Lin Hwa tidak terkejut mendengar ini, hanya mukanya menjadi merah dan ia tidak berani menentang pandang mata Kong Sian. Lama sekali mereka berdiam saja dan Lin Hwa juga tidak berusaha menarik kedua tangannya dari pegangan Kong Sian.

“Kong Sian .... telah lama aku dapat menduga hal ini dan ..... dan terus terang saja akupun suka

sekali kepadamu. Kau seorang yang berhati mulia dan gagah dan takkan ada hal yang lebih membahagiakan hatiku selain dari pada menjadi .... isterimu yang setia. Kau baik kepada ku dan dan

puteraku pun sayang pula kepadamu. Kau lah satu-satunya orang yang patut menjadi ayah Cin Pau.” “Lin Hwa, sayang ” kata Kong Sian dengan suara menggetar.

“Kong Sian, ketahuilah bahwa aku memang hendak mencari makam suamiku untuk minta perkenan agar aku boleh .... kawin denganmu, yakni kalau .... kalau kau meminangku ” Ia menundukkan

kepala dengan malu-malu.

“Tentu saja aku suka meminangmu, Lin Hwa.
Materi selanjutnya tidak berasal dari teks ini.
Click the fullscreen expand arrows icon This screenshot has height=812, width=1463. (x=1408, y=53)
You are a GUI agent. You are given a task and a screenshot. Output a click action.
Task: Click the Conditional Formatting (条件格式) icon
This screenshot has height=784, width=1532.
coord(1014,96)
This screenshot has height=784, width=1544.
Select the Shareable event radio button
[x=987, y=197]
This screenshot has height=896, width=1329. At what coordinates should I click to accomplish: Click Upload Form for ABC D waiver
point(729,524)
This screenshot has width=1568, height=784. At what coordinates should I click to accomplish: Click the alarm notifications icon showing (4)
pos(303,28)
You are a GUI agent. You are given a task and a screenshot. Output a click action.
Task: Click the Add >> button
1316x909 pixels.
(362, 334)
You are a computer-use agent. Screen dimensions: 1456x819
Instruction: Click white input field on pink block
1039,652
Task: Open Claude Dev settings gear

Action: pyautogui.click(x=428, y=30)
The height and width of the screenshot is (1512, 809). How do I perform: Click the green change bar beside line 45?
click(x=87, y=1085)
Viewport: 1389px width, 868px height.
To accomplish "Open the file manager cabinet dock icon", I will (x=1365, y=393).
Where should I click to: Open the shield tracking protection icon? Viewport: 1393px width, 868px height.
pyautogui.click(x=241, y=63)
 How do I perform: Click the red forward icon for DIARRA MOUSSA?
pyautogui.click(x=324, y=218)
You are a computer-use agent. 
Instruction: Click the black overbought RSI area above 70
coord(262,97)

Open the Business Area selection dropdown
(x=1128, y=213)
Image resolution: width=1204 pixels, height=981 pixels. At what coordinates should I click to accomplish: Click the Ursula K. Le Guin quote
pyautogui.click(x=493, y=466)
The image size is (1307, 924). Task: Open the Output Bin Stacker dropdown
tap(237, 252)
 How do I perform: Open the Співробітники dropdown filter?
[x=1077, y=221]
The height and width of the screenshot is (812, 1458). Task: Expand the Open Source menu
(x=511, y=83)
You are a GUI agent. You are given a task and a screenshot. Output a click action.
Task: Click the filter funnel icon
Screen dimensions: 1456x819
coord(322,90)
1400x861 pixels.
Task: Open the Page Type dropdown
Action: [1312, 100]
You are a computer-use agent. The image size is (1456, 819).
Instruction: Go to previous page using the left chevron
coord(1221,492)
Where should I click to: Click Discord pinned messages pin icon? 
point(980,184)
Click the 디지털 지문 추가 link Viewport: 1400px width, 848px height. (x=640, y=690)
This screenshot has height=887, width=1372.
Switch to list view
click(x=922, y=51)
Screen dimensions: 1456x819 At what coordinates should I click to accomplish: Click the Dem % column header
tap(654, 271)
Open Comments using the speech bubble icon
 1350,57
Akan teranglah dunia ini bagiku dan akan bahagialah hidupku apabila kau sudi menjadi isteriku.”

“Biarpun aku seorang janda yang telah mempunyai seorang putera dan kau ”

“Biarpun kau seorang janda, akan tetapi tidak ada duanya di muka bumi ini.” “Dan kau ”

“Dan aku bagaimana ?”

“Dan biarpun kau masih muda belia, masih jejaka, tidak malukah kelak mengawini seorang janda yang sudah berputera ?”

Ucapan ini bagaikan kilat menyambar kepala Kong Sian. Tiba-tiba ia melepaskan kedua tangan Lin Hwa, lalu menjatuhkan diri terduduk di atas lantai dan menggunakan kedua tangannya untuk menutupi mukanya.

“Kong Sian ! Ada apakah ? Kong Sian, maafkan kalau aku bersalah, kalau aku mengucapkan kata-

kata yang menyinggung perasaanmu. Kong Sian “ Lin Hwa memeluk bahunya.

“Tidak, Lin Hwa, tidak ! Kau tidak bersalah apa-apa. Akulah yang bersalah, akulah yang sesat dan aku yang telah menipumu !”

“Kong Sian, apa maksudmu ?” Kong Sian menurunkan kedua tangannya dan Lin Hwa menjadi terkejut sekali melihat betapa pucat wajah pemuda itu dan dua titik air mata telah keluar dari matanya.

“Lin Hwa, selama ini aku telah berlaku curang kepadamu. Aku ... aku telah berlaku pengecut, tidak berani mengaku terus terang, sebenarnya, sebenarnya aku telah mempunyai seorang isteri !”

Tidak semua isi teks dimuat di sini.